Il confronto con le altre categorie rende il quadro ancora più netto. Nell’aggregato delle bevande alcoliche, che nel complesso cede l’1,6% su maggio 2025, il vino mostra la performance peggiore. Gli spirits restano appena in territorio positivo, con un +0,2%, mentre la birra arretra dello 0,8%, attenuando però il calo più marcato registrato ad aprile. Le bevande analcoliche, al contrario, mantengono una dinamica positiva, con un +2,2% tendenziale.

La divergenza tra inflazione generale e prezzi del vino restituisce l’immagine di un mercato freddo, nel quale sconti, promozioni e compressione dei margini continuano a rappresentare strumenti di tenuta per le imprese. Il problema non è soltanto il dato mensile, ma la possibile stabilizzazione di un quadro in cui i costi aumentano e i prezzi finali non riescono a seguirli, con effetti diretti sulla redditività della filiera.

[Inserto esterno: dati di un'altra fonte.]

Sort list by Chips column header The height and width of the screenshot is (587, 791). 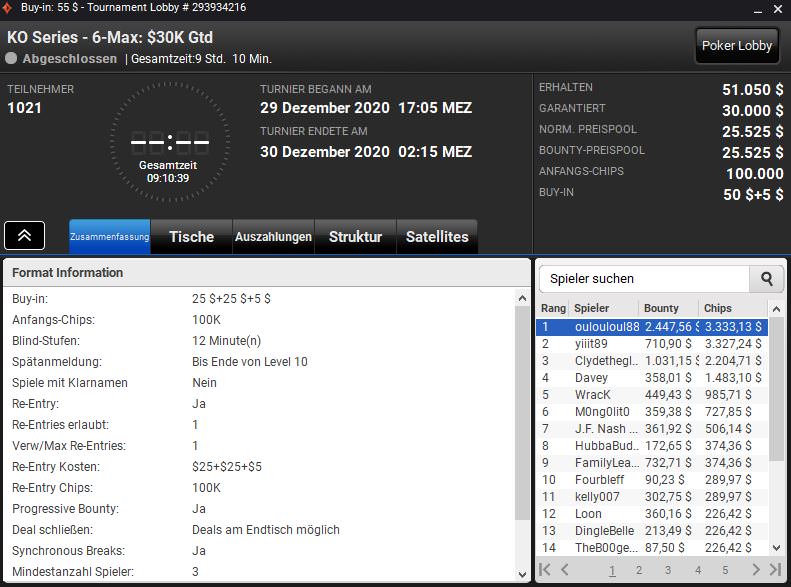click(x=718, y=308)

A rendere più incerto lo scenario contribuiscono i rischi legati all’energia, ai trasporti e alle aspettative di inflazione. Se famiglie e imprese iniziassero a considerare il rialzo dei prezzi come una componente stabile, il rischio sarebbe quello di una nuova reazione a catena. Per il vino, tuttavia, il nodo resta diverso: in un contesto inflattivo, il comparto continua a misurarsi con una domanda debole e con margini sempre più compressi.